Cat Lover.Org

In the end

This time is the hardest. I just recently had to through it myself.

A choice that is becoming available in more areas, is where you can have a licensed veterinerian come to your house, to euthanize your cat. My own personal feeling is that it puts your beloved pet through less stress. But that is only my personal feeling. This most recent call, was in fact the second time I had to call Dr. Debra Volenec. She was kind enough to allow me to use some of the information from her website at: She was telling me that the vetranery community as a whole is starting to embrace and research the end of life process and developing guidelines for the humane euthanization of pets.

Deciding when it is time to end the life of your beloved cat, is so hard because you anticipate their loss in your life. Some of you think, why not a natural death. That is how they have been dying for thousands of years. Dr. Volenec brought up a good point. Your pet has led anything but a "natuaral" life. Your pet has not had to fight other animals for food or a territory to hunt, provide their own food, find water or drink from unhealthy water sources, suffer from parasites and disease, or need to find a safe place to rest.

Your pet did not meet a swift end, when it became too weak to provide for itself. Parasites that come from unhealthy drinking sources are not ending your cat's life, like it might in the wild.
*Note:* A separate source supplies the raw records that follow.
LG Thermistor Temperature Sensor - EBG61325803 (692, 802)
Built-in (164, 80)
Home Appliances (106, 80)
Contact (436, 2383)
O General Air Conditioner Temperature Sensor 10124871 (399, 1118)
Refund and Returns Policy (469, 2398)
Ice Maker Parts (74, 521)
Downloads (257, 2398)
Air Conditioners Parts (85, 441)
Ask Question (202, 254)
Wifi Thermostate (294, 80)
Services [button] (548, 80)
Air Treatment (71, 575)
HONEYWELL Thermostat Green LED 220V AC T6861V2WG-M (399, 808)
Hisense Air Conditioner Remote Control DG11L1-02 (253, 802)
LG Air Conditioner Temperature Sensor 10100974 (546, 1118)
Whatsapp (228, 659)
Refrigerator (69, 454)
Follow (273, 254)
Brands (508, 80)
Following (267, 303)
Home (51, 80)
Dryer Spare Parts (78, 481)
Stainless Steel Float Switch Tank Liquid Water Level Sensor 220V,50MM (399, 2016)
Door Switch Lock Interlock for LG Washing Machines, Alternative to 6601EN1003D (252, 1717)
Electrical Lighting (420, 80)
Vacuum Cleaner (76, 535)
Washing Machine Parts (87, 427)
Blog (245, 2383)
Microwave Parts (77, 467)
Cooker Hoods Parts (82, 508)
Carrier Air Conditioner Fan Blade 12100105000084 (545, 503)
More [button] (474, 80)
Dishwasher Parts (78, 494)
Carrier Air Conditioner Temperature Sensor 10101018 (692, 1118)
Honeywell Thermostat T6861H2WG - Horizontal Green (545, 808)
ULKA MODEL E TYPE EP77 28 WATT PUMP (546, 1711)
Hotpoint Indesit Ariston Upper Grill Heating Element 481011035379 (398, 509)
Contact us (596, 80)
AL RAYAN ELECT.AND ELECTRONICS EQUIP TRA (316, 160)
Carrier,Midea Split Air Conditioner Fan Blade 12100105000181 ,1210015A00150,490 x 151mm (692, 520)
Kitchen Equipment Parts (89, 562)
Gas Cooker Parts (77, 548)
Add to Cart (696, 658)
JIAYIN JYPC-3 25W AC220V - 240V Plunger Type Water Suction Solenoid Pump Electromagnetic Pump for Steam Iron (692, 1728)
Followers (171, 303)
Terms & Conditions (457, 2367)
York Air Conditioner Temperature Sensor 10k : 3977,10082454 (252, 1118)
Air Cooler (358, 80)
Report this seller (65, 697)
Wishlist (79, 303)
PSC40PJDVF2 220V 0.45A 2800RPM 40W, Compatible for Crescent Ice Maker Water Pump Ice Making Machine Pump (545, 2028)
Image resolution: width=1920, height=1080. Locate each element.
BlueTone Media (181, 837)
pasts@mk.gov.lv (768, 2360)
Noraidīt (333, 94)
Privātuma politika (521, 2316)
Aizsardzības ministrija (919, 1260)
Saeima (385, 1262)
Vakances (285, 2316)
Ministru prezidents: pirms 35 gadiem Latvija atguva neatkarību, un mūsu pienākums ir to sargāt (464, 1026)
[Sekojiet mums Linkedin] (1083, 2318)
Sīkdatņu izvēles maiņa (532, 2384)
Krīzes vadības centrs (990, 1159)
Just as changes have occurred in our health care, and we live longer lives than our ancestors, the same is true for our pets. as much as we all can hope that we pass quietly in our sleep, often the ravages of diseases we have make the process long and painful. That is also true for your pets.

Angels At The End
This paragraph comes directly from Dr. Volenec's site, but I paraphrase the freedoms themselves. So, how do we tell if our pets are suffering and what signs do we look for? Animals can be very good at hiding their symptoms, which is an instinct left from the time when they had to fend for themselves. Our pets do not understand suffering; they just accept it and endure it. The guidelines set forth by the United Kingdom's Farm Animal Welfare Council in 1965 holds true for all animals. Their 5 Freedoms are based on the concept that "the welfare of an animal includes its physical and mental state and that good animal welfare implies both fitness and a sense of well-being. Any animal kept by man must, at least, be protected from unnecessary suffering." These 5 Freedoms state that quality of life for animals has at least these basic needs:

1. Freedom from hunger and thirst 2. Freedom from discomfort 3. Freedom from pain, injury or disease 4. Freedom to express normal behavior 5. Freedom from fear and distress

Relying on those around you such as family or friends, can help you keep an objective view of when it is time to think about ending your pet's life. In my case the cost was not that much more than if I took my cat to the regular Vet. But with most of us that isn't the driving factor. The quality of life, and the quality of end of life is the driving factor, as it should be.